Least-Disturbed Stream Reaches
High-quality stream reaches are often used to identify aquatic habitats that are
representative of the best possible stream condition. Sometimes called “reference streams,”
these stream reaches are frequently identified using biological data. Biological
assemblages in reference streams ideally show little disturbance from human influences
and demonstrate natural ecological function. A drawback to this type of analysis is that
only streams that have biological samples can be considered for reference stream designation.
In our study, we used landscape-level attributes of watersheds to select streams with the least
amount of relative disturbance in the ACC study area. This allowed for an all-inclusive assessment
of stream quality which was not limited to locations where biological data have been collected.
These streams are referred to here as “Least-Disturbed Streams” (LDS).
To select LDS reaches systematically across our study region, we chose a suite of 10 landscape-level
variables that serve as indicators of overall watershed quality. This method acts as a surrogate for
time-consuming and costly on-the-ground field visits to individual stream locations.
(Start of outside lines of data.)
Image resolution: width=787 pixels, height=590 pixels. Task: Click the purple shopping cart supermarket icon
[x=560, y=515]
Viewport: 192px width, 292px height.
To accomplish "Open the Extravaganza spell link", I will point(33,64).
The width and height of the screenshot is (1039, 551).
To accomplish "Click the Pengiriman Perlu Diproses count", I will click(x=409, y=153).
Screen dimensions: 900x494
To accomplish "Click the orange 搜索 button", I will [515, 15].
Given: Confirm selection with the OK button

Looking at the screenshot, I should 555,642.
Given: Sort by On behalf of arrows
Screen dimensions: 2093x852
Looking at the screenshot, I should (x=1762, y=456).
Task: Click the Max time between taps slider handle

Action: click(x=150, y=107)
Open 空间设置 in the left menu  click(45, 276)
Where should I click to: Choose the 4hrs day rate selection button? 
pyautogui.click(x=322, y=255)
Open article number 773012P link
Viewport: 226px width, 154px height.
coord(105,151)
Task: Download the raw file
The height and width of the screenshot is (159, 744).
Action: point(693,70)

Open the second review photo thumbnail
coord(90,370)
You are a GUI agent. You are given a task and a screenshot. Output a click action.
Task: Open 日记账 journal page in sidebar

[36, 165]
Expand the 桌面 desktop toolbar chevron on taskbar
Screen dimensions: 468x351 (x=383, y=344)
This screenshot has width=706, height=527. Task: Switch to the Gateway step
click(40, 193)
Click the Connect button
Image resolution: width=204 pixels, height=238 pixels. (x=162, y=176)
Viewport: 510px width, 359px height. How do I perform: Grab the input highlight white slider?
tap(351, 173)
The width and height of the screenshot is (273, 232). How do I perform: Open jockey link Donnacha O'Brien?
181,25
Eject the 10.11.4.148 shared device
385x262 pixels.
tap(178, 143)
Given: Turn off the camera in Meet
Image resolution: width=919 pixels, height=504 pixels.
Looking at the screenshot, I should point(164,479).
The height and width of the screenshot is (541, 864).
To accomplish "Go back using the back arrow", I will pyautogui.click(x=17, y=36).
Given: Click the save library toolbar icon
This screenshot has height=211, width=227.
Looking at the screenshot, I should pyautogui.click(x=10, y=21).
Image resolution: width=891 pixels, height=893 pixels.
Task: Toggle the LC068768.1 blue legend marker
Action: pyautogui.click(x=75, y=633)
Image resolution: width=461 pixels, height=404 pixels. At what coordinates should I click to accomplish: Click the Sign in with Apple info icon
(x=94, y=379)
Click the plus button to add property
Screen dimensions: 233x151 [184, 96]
A key benefit of
landscape-level analysis, as opposed to field visits, is that every stream reach in the study area
receives the same standardized level of information.
The variables used in our study were chosen for two reasons: 1) the data were available for the entire
study area and 2) the variables provide information about the degree of disturbance and the ecological
integrity of stream systems. Ten variables were chosen that represent variations in point and non-point
source pollution, hydrologic regime, stream connectivity and quality of riparian habitat.